La violence sexuelle affecte des millions de personnes, bouleversant la vie des femmes, des hommes et des enfants qui en sont victimes. La violence sexuelle doit être considérée comme une urgence médicale. Or, ses victimes souffrent souvent d'un manque criant de services de santé. La honte, la peur, la stigmatisation et bien d'autres obstacles empêchent un nombre inconnu de victimes de recevoir, voire de rechercher, un traitement. En outre, la pénurie mondiale de personnels de santé qualifiés, le fait que le domaine de pratique des infirmières n’est pas utilisé de manière optimale et les lois réservant aux seuls médecins la réalisation des examens médico-légaux sont autant d’obstacles à la fourniture de soins aux survivants des violences sexuelles.

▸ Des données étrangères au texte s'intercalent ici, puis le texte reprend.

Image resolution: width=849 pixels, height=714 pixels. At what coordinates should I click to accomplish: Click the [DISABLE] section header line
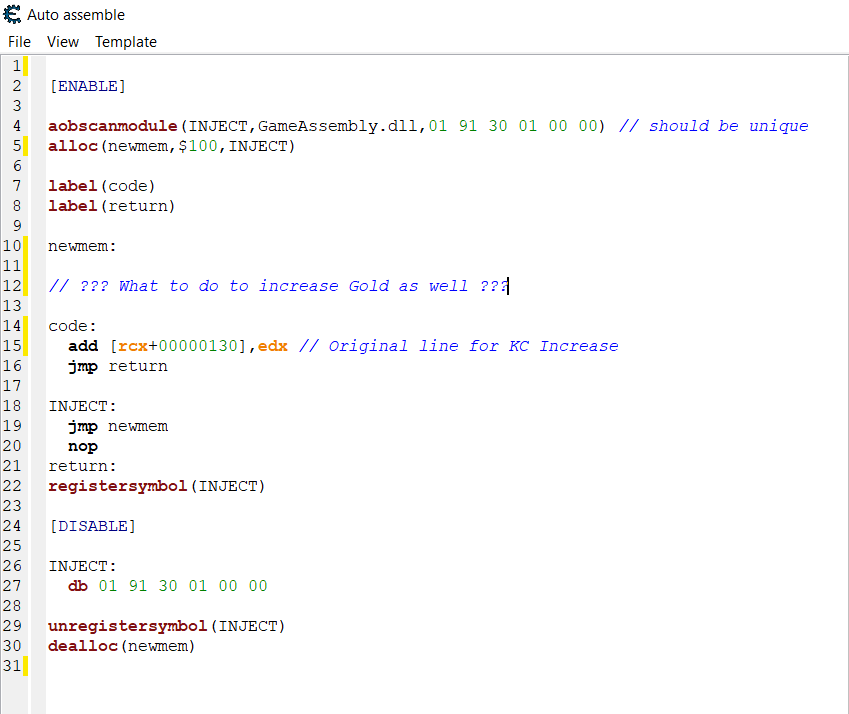(x=92, y=526)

L'Organisation mondiale de la Santé et le CII soutiennent le transfert de tâches vers les infirmières ainsi que l'élargissement de leurs rôles – et, dans ce contexte, la prestation, par des infirmières, de soins aux personnes survivantes de violences sexuelles est fortement encouragée.

Il est indispensable de recevoir des soins de santé immédiatement après une agression sexuelle pour en limiter les conséquences potentielles. Les personnes ayant subi des violences sexuelles doivent bénéficier de soins de santé immédiats, complets et de qualité, de même que d’un soutien psycho-social. Les soins de santé sont essentiels dans les 72 heures suivant le viol pour prévenir la transmission du VIH et une grossesse non désirée. Dans certains pays, l'épidémie de COVID-19 a obligé les établissements de santé privés à fermer en raison du risque de contamination et du manque d'équipements de protection individuelle, ce qui rend l'accès aux soins encore plus difficile.

Pour faire en sorte que les personnes survivantes aient accès aux soins dont elles ont tant besoin, MSF a mis en place des modèles de soins centrés sur les individus et dirigés par des infirmières.

Avec le soutien, sur le terrain et au siège, de conseillères expertes en matière de violence sexuelle, les personnels infirmiers de MSF travaillant dans des contextes humanitaires procèdent à l'anamnèse, aux entretiens et aux examens des personnes survivantes, effectuent des tests de dépistage du VIH et fournissent une prophylaxie post-exposition, des pilules contraceptives d'urgence, des avortements et une prophylaxie contre les infections sexuellement transmissibles. Les infirmières veillent à ce que leurs soins, qui sont centrés sur les besoins des personnes survivantes, soient aussi fondés sur les principes de consentement éclairé, d'intimité, de confidentialité, de respect, de compassion et de non-discrimination.

Des modèles de soins dirigés par des infirmières ont ainsi été déployés en Afghanistan, en Sierra Leone, au Soudan du Sud, en Papouasie-Nouvelle-Guinée, au Bangladesh et en Éthiopie. L’Afghanistan, par exemple, manque de personnels de santé hautement qualifiés, en particulier de femmes médecins et d’infirmières. Malgré les nombreuses difficultés rencontrées dans la mise en œuvre des soins de santé et du soutien psycho-social dans les zones de conflit en Afghanistan, le renforcement des capacités du personnel national, en particulier des infirmières, a joué un rôle important dans le succès du programme.

L'expérience de MSF montre qu'un modèle de soins dirigé par des infirmières, accompagné d’une combinaison de formation et de soutien d'experts, pourrait permettre, dans les contextes humanitaires marqués par une pénurie de personnel de santé bien formé, d'utiliser au maximum le potentiel des infirmières et d'élargir ainsi l'accès aux soins au profit de personnes ayant survécu à des violences sexuelles.

Dans un rapport de 2017 portant sur les lacunes en matière de santé et de soins cliniques médico-légaux pour les personnes survivantes de violences sexuelles en Afrique du Sud, MSF recommande au Gouvernement sud-africain de déléguer des tâches supplémentaires aux infirmières professionnelles, en tant que moyen de garantir des services cliniques de qualité et plus largement accessibles aux personnes survivantes.